Monkeys rampage in Indian capital

(Agencies)
Updated: 2007-11-13 19:36

NEW DELHI - Just weeks after the Indian capital's deputy mayor toppled to his death fighting off a pack of monkeys, the animals are back on the attack, sparking fresh concerns about the simian menace.


Monkeys sitting on street sign in New Delhi. Just weeks after the Indian capital's deputy mayor toppled to his death fending off a pack of monkeys, the animals have gone back on the attack. [Agencies]

One woman was seriously hurt and two dozen other people were given first aid after monkeys rampaged through a neighbourhood in east Delhi over the weekend.

"There were about three or four monkeys involved," deputy police commissioner Jaspal Singh told AFP.

"Wildlife officials are trying to find them. As police we're not experts in dealing with monkeys. We can deal with mad bulls but monkeys are more difficult," he said.

Along with an estimated 35,000 sacred cows and buffaloes that roam free in the capital, marauding monkeys have been longstanding pests.

They routinely scamper through government offices, courts and even police stations and hospitals as well as terrorise neighbourhoods.

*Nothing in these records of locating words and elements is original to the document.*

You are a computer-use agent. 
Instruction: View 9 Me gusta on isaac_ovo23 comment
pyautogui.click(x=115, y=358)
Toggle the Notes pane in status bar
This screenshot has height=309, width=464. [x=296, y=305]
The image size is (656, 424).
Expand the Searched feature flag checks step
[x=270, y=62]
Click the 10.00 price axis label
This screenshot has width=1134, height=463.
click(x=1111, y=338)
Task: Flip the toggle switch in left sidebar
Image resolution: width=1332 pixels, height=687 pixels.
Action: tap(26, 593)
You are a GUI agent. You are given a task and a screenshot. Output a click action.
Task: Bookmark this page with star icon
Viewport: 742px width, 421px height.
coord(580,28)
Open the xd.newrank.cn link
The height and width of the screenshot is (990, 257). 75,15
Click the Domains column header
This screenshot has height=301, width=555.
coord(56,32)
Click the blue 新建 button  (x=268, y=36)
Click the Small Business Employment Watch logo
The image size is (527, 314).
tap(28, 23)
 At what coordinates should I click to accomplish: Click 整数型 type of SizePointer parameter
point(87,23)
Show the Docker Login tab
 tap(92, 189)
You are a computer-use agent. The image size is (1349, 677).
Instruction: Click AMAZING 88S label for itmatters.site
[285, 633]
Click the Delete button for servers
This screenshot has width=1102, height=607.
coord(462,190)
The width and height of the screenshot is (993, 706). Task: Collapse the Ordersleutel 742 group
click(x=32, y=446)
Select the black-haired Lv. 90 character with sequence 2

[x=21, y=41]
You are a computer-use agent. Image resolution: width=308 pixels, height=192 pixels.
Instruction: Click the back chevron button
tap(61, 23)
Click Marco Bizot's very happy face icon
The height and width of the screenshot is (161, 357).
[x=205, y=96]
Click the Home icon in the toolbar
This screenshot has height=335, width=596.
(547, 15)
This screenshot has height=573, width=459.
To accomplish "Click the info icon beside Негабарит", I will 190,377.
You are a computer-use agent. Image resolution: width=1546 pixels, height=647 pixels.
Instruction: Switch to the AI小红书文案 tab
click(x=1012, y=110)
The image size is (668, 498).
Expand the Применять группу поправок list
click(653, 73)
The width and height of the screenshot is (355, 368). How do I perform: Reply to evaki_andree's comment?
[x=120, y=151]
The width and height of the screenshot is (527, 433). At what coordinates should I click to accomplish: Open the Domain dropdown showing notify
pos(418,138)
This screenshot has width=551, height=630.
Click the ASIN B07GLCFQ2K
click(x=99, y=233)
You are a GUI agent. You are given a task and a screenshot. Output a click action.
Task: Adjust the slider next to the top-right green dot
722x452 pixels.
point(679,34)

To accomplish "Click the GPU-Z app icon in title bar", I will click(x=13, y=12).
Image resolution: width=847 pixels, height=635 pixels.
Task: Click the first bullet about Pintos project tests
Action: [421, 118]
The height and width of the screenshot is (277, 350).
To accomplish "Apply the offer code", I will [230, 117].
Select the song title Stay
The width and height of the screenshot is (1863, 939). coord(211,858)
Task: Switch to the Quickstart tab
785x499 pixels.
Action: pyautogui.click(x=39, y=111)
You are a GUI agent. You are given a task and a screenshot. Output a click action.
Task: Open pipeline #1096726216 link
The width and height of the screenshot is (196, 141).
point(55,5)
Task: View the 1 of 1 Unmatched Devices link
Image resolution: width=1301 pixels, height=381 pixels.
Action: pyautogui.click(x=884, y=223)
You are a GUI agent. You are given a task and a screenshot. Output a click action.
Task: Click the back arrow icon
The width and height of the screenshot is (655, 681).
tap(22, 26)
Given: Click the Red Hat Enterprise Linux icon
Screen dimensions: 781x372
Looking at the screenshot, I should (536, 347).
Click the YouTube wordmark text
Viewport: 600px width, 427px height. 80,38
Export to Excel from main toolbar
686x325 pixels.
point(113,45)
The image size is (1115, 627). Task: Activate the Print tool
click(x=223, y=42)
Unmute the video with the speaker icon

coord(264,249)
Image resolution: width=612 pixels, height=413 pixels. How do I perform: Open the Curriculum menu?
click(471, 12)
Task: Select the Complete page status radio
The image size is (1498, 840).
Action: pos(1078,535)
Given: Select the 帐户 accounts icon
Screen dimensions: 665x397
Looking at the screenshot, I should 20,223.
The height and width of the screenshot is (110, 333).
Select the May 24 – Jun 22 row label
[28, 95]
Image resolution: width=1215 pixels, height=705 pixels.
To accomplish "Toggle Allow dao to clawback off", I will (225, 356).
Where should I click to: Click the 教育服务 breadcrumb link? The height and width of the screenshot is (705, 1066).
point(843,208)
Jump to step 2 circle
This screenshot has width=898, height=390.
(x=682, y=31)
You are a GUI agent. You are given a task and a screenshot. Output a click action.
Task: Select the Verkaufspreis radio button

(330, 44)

Trouble boiled over in late October when the city's deputy mayor, Sawinder Singh Bajwa, 52, fell to his death driving away monkeys from his home.

He was on his balcony reading a newspaper when four monkeys appeared, his family said. As he waved a stick to scare them away, he tumbled over the edge and died in hospital from head injuries.

In the latest incident in Delhi's low-income Shastri Park area, residents reported the monkeys appeared late Saturday and rampaged for hours.

"I was talking to someone at my door at around 11 pm when a monkey appeared," Naseema, who goes by one name, told the Times of India. "As I moved inside, the monkey followed and sank its teeth in my baby's leg."

Six more bites were reported Monday in Shastri Park, while in an upscale neighbourhood in central Delhi, a rogue monkey bounded into the residence of Priyanka Gandhi, daughter of ruling Congress party chief Sonia Gandhi, The Indian Express said.